If we were growing mostly by total fertility rate per woman in the US then that is where most of our efforts should be. We could, and still should, become better at funding education, woman’s health, and policies that encourage small families. Alas, it is not where most of our growth is coming from. According to a recent research study conducted by scientist Dr. Leon Kolankiewicz (“Population Growth and the Diminishing Natural State of Arizona“), the biggest reason for that state’s population growth was federal immigration policies forcing the loss of 1.1 million acres. Yes, as unpopular as that will seem to today’s myopic public discourse, it remains undeniably true.

According to Pew Research Center, “The arrival of new immigrants and the births of their children and grandchildren account for 55% of the U.S. population increase from 193 million in 1965 to 324 million today. The new Pew Research Center projections also show that the nation is projected to grow to 441 million in 2065 and that 88% of the increase is linked to future immigrants and their descendants.” Those numbers should give us great pause without allowing any hatred in our hearts. Remember that nature doesn’t recognize our differences, but she does count our feet.

We are indeed growing mostly by immigration in the US, and while many activists have written about how the US is already exhausting its many natural and human resources, I wish to add nature’s voice to the mix.

Ironically, Democrats and Republicans act in opposing ways when it comes to protecting park land. Democrats are pretty good at park land preservation policies and consistently get higher ratings than Republicans from groups like the League of Conservation Voters. Republicans get very poor ratings on their policies toward our national park lands. According to the National Parks Conservation Association, in 2017, under the Trump Administration, the Department of the Interior was told to review and repeal the standards that protected oil and gas drilling inside parks like the Everglades, Grand Teton, and Mesa Verde.

On the other hand, when it comes to controlling the increase in US population which comes from immigration, Democrats get failing grades. Democrats need to get all of their good conservation grades from protective regulations against mining, because when their constituents hear about border restrictions they are reminded of the xenophobic rhetoric of Republican administrations. It is political quicksand for Democrats to even come to the table to discuss the many benefits of going back to the legal immigration allowed back when my grandparents came here from Russia in the 1920s. Most of my relatives came to our shores just after the 1921 Emergency Quota Act, which set an immigrant quota at 3 percent of the number of immigrants in the 1910 census (about 358,000.) While these laws were more about controlling ethnicities and not preserving our parks, we can and need to change our motives for revisiting and creating new morally improved immigration laws.

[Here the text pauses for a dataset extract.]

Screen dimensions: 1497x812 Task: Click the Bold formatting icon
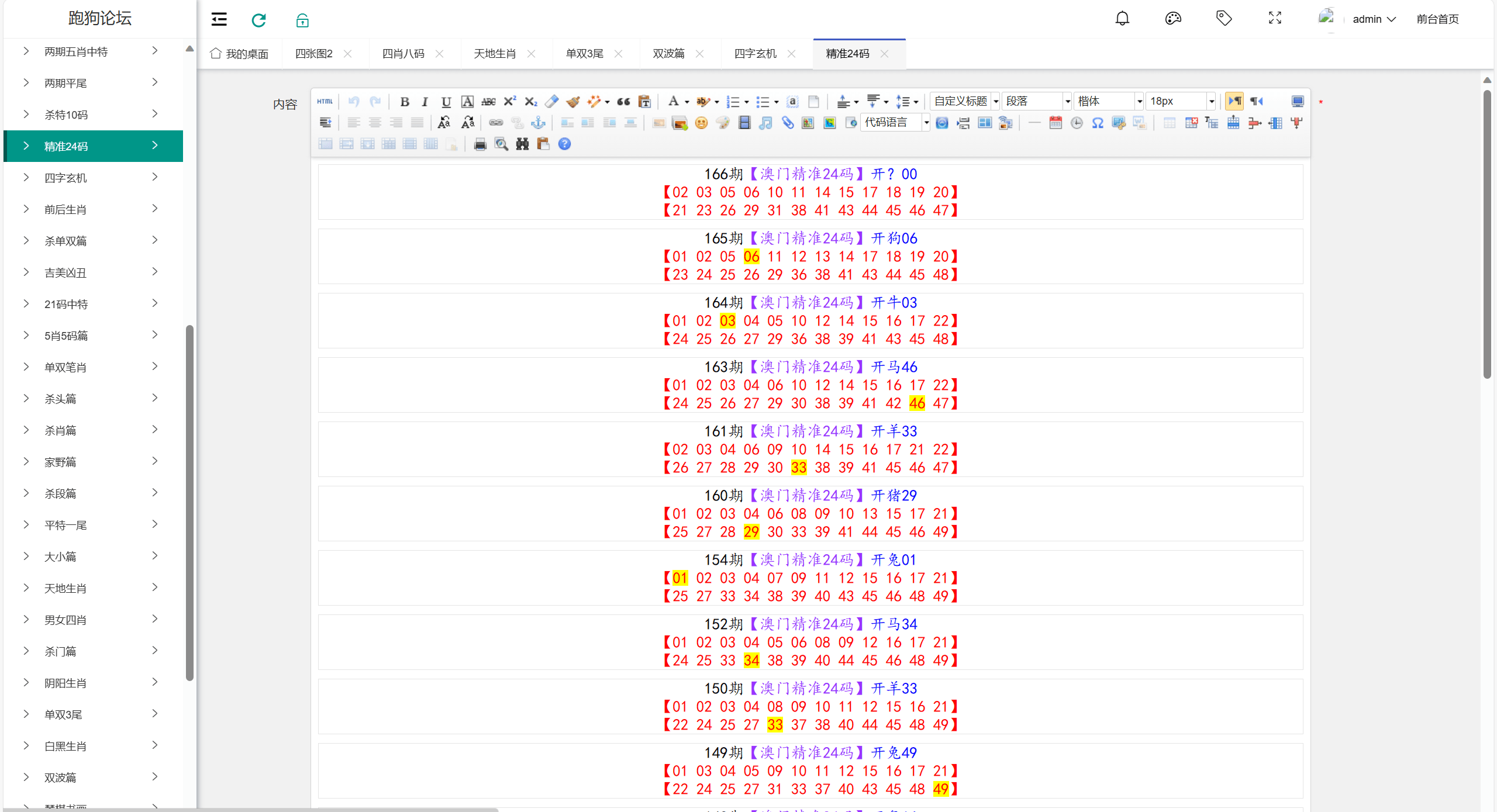pyautogui.click(x=404, y=102)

We now seem trapped in a no-win scenario where on the one hand we want to keep America a country built on immigrants and to honor those who want to be united with their families. On the other hand, a flood of new immigrants to already overcrowded cities will immediately increase both their carbon footprint as well as the number of feet who will be wanting someday to have access the respite offered by park land. We want to protect our parks from drilling but not from the number of visitors? In 2020, the National Park Service saw 90 million less visitors due to the pandemic, but they still welcomed a whopping 237 million people.

So if we continue to grow in numbers as many in power seem to see as the only politically correct thing to do, the new trend of nature bathing will have to be as virtual as our ubiquitous zoom calls, because we are running out of nature to bathe in just when we’ve rediscovered its value.